Ketua AJI Palu Yardin Hasan menyuarakan hal itu dalam memperingati hari Buruh Internasional atau May Day melalui aksi kolaborasi bersama sejumlah Lembaga Swadaya Masyarakat (LSM) di Kota Palu, Senin.
"Masih banyak hal pekerja jurnalis yang mendasar belum terpenuhi, semisal soal upah minimum, tempat kerja yang tidak representatif bagi jurnalis perempuan dan beberapa hak dasar lainnya," jelas Yardin di panggung ekspresi bertajuk May Day Sedunia Tegakkan Ruang Keadilan" (Hysteria).
Di depan Gedung DPRD dan Kantor Gubernur Sulteng, ia mencontohkan saat pandemi, sejumlah perusahaan pers masih saja memberikan beban pekerjaan liputan di tengah pembatasan mobilitas masyarakat untuk menekan lonjakan kasus COVID-19.
Di depan Gedung DPRD dan Kantor Gubernur Sulteng, ia mencontohkan saat pandemi, sejumlah perusahaan pers masih saja memberikan beban pekerjaan liputan di tengah pembatasan mobilitas masyarakat untuk menekan lonjakan kasus COVID-19.

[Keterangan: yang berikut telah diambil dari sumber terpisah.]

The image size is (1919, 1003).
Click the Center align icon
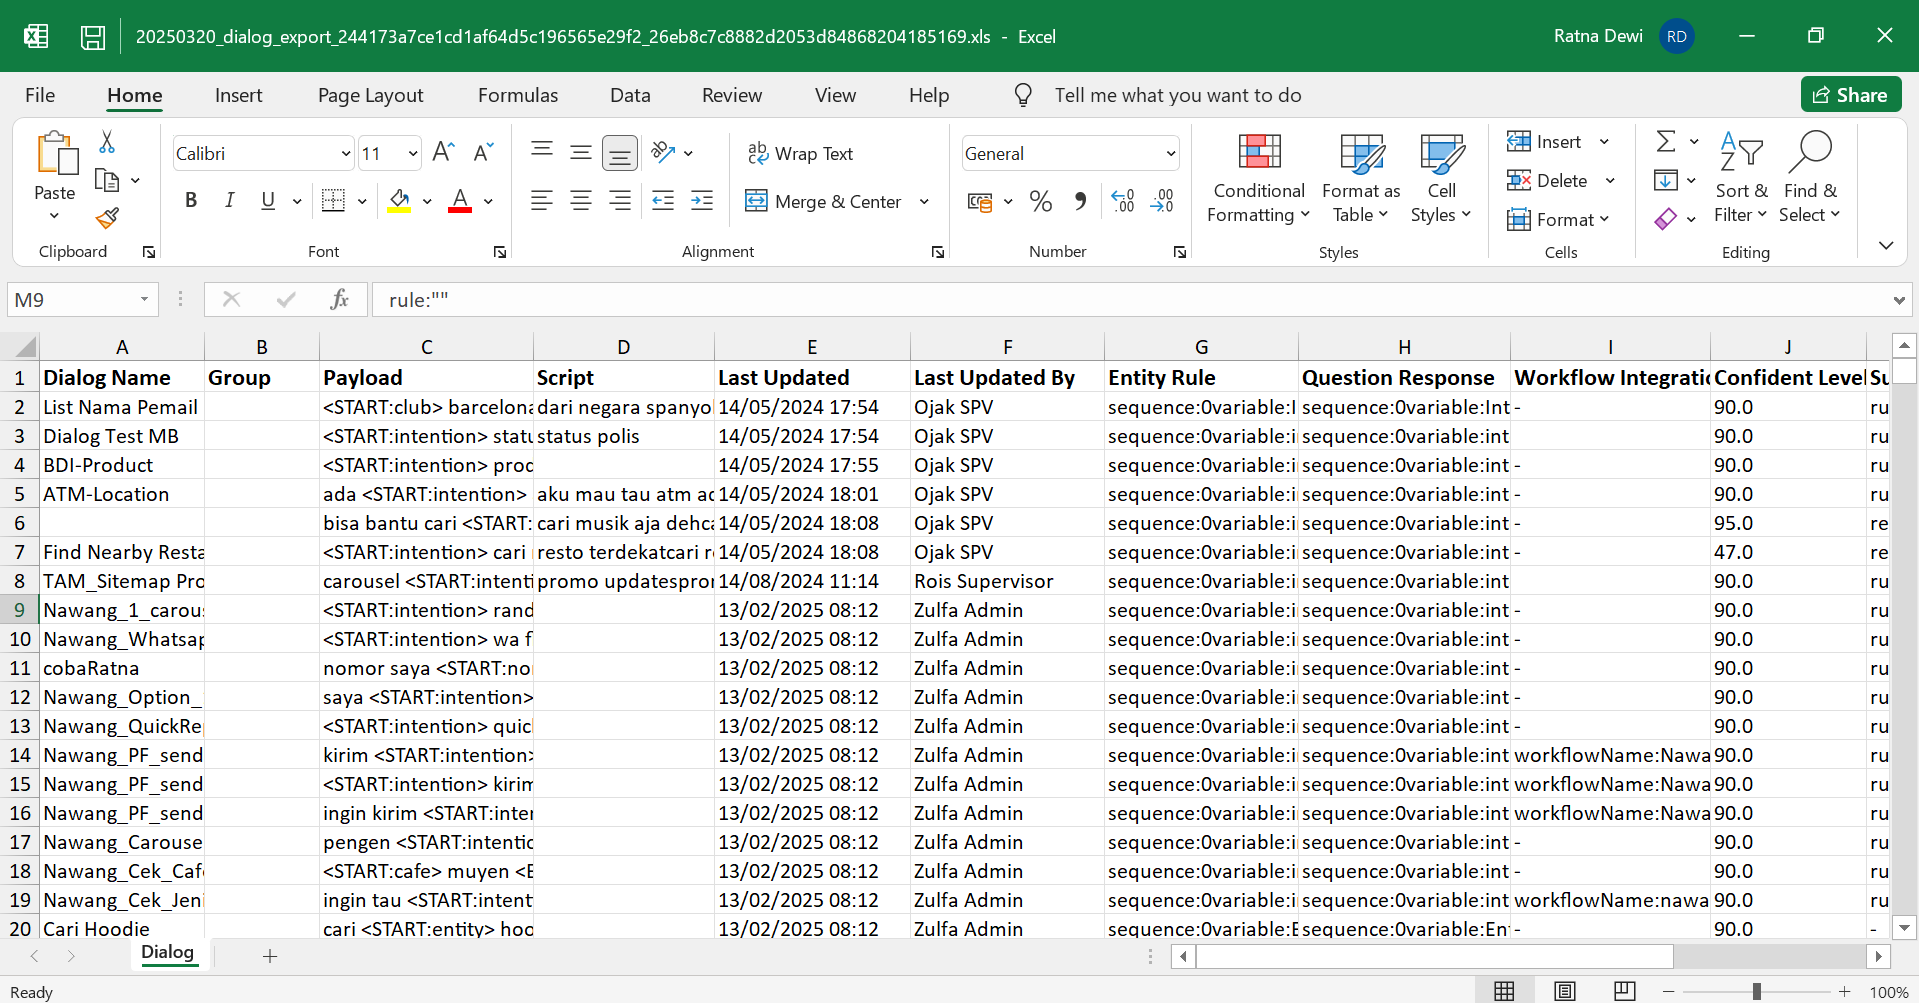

"Saat merebaknya COVID-19, perusahaan-perusahaan media hampir tidak ada memberikan perlindungan yang memadai kepada jurnalis," ungkapnya.
Selain itu, ia juga menyinggung soal Undang-Undang Cipta Kerja yang telah menuai kritik dari berbagai kalangan hingga memicu gelombang demonstrasi mahasiswa.
"Kaum buruh mendapatkan "pil pahit" dalam 77 tahun perjalanan negara merdeka. Undang-Undang Nomor 11 Tahun 2020 (Cipta Kerja) adalah produk paling pahit yang dirasakan anak bangsa ini," ujar Yardin dalam orasinya.
Aksi May Day ini juga diikuti sejumlah LSM, seperti Wahana Lingkungan Hidup (Walhi) Sulteng, Konsorsium Pembaruan Agraria (KPS) Sulteng Solidaritas Perempuan (SP) Palu, Yayasan Tanah Merdeka, serta kalangan mahasiswa.